═════ RECORDS TO USE ═════

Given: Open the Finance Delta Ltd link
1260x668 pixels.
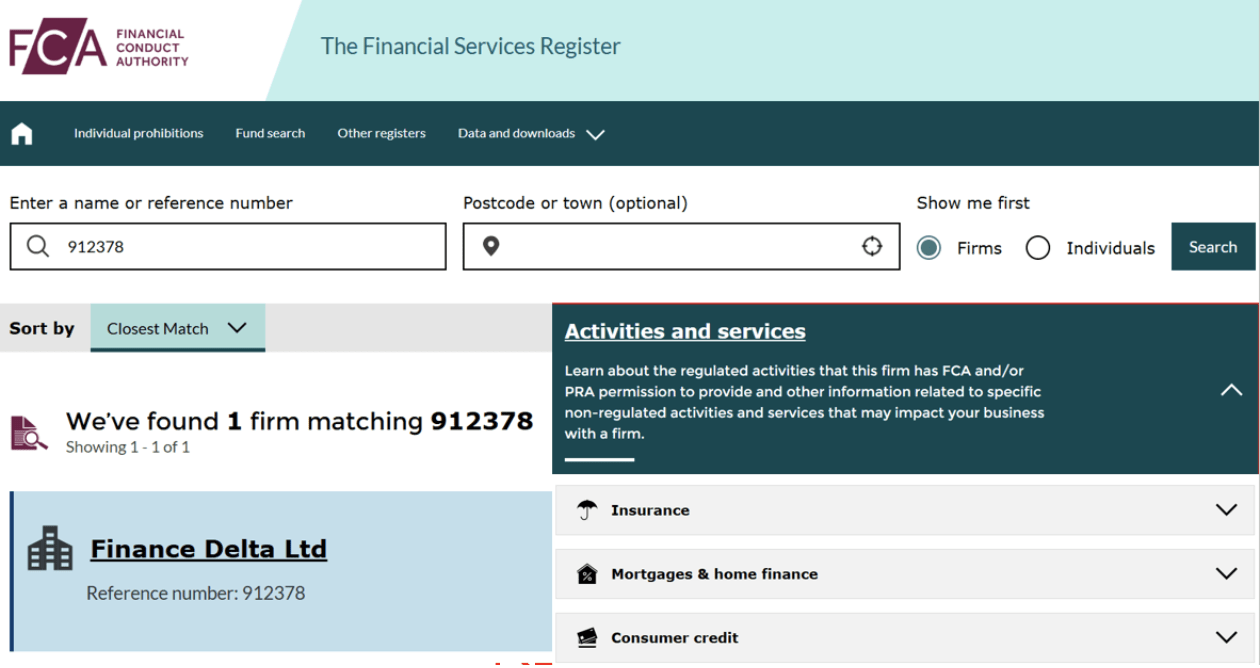Looking at the screenshot, I should pos(208,549).
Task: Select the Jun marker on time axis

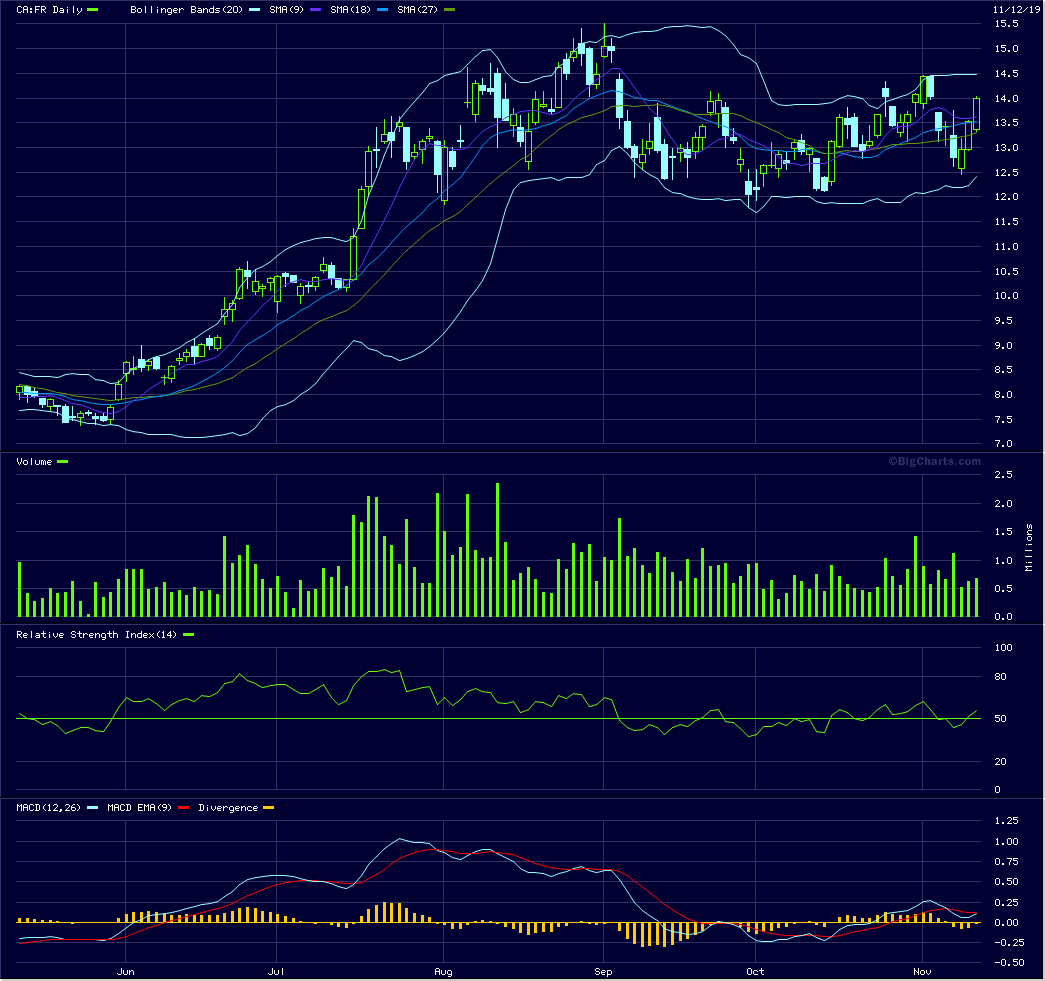Action: pos(126,971)
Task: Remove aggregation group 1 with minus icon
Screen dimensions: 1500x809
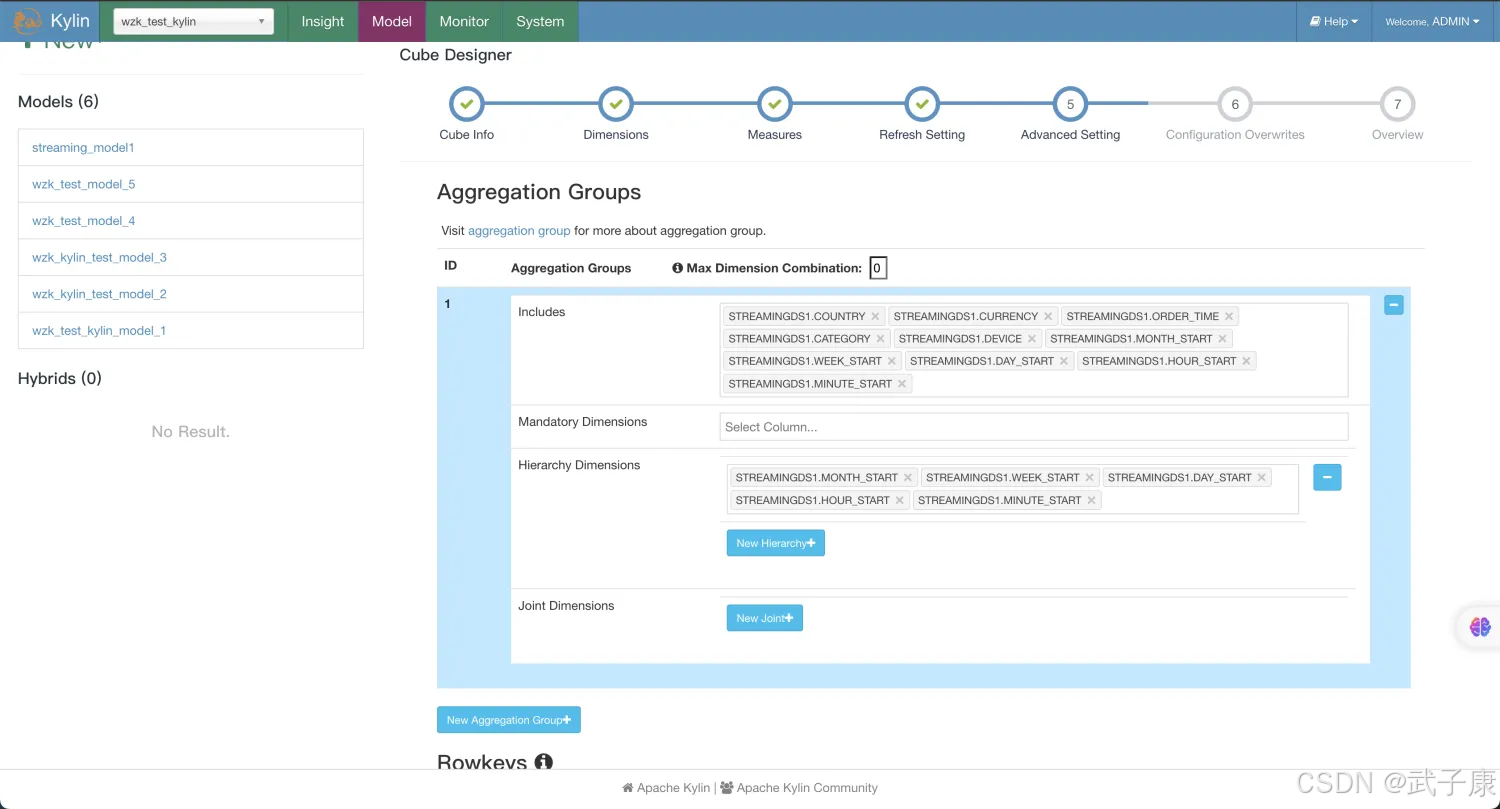Action: coord(1393,305)
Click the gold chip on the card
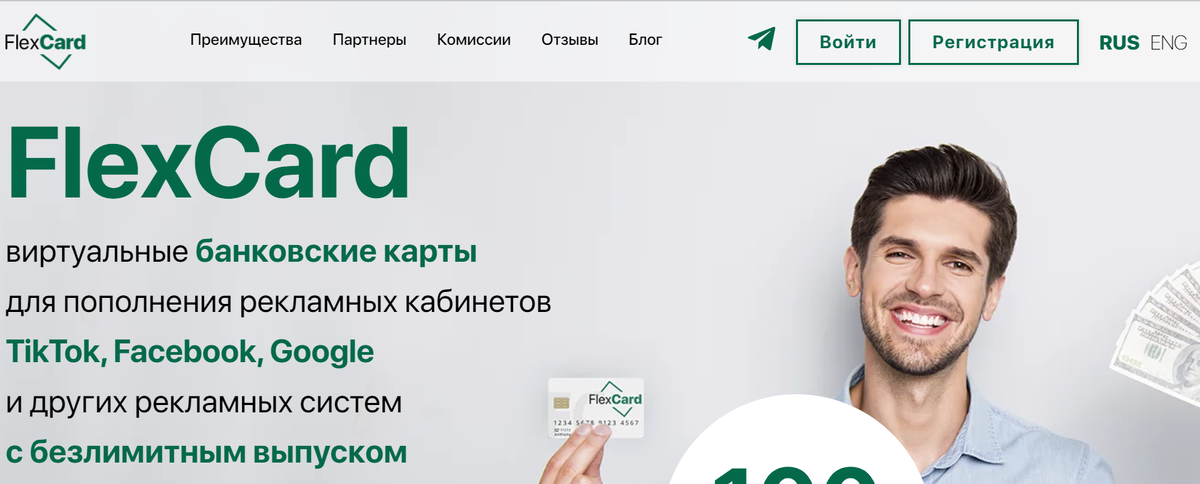Viewport: 1200px width, 484px height. 563,402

═════

> **EXERCISE REQUIREMENTS**
Reproduce the data above word for word and omit the images.

> **TASK ANSWER**
Given: Open the Finance Delta Ltd link
1260x668 pixels.
Looking at the screenshot, I should pos(208,549).
Task: Select the Jun marker on time axis

Action: pos(126,971)
Task: Remove aggregation group 1 with minus icon
Screen dimensions: 1500x809
Action: coord(1393,305)
Click the gold chip on the card
Viewport: 1200px width, 484px height. 563,402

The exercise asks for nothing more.